Очевидно, прожил здесь совсем недолго — он еще белее меня.
Преп. Роббинс должен знать — завтра его спрошу.
3.02. Жарко. Жара нарастает. По словам Роба Роббинса, самый жаркий месяц здесь — январь. Ну-ну: именно в начале января я сюда приехал, но с наступлением февраля вообще пошел ад.
Встал рано, пока еще было прохладно. Прошелся по пляжу до деревни. (Остановился посмотреть на скалы, где исчез карлик.) Подождал начала службы, но с Робом поговорить не смог — спевка (он разучивал с хором гимн «Ближе к Тебе, Господи»),
Пришло полдеревни. Служба тянулась почти два часа. Когда она закончилась, мне удалось отвести Роба в сторону. Я сказал, что, если он отвезет меня в Кололаи, я угощу его воскресным обедом (у него есть джип). Он был любезен, но отказал — слишком далеко и дороги плохие. Я сказал, что у меня личные проблемы, насчет которых я хотел бы с ним посоветоваться, а он: «Может, Баден, мы пойдем к вам домой и поговорим там? Я пригласил бы вас к себе на лимонад, но люди ко мне как мухи липнут».

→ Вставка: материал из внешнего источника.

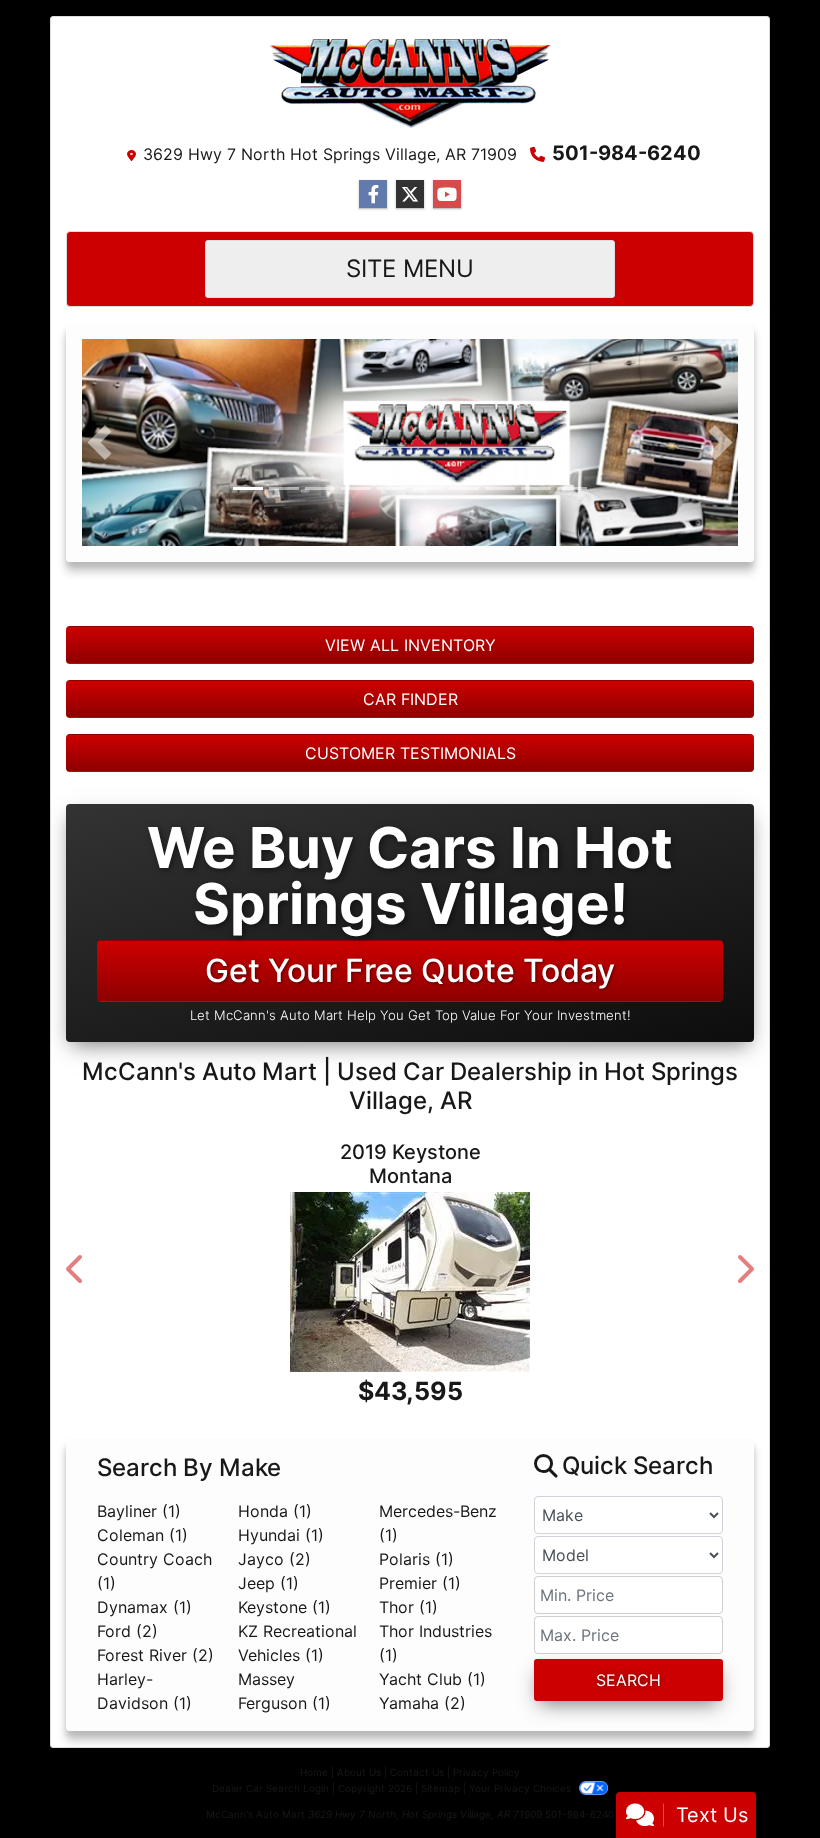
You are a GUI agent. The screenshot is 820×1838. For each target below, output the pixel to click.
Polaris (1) (416, 1660)
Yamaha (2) (422, 1804)
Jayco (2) (274, 1660)
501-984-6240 (626, 153)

И мы отправились пешком ко мне. Пекло, как в преисподней. На этот раз я старался глядеть только себе под ноги. Я достал из своего ржавого маленького холодильника ледяную кока-колу, и, обмахивая себя веерами, мы устроились на крыльце (Роб называет его «верандой»). Он понимает, что меня очень тяготит невозможность как-то помочь этим людям, и призывает меня к терпению. Мой шанс придет.
Я сказал:
— Я в этом разуверился, святой отец.
(Тогда-то он и предложил мне называть его «Роб». Это от фамилии, а зовут его Мервин.)
— Никогда не надо разуверяться, Бад. Никогда.
У него был такой серьезный вид, что я едва сдержала смех.
— Ну хорошо, я буду глядеть в оба, и может быть, в один прекрасный день Управление пошлет меня туда, где я нужен.
— Опять в Уганду?
Я пояснил, что АУПЗ практически никогда никого не направляет в один и тот же регион по второму разу.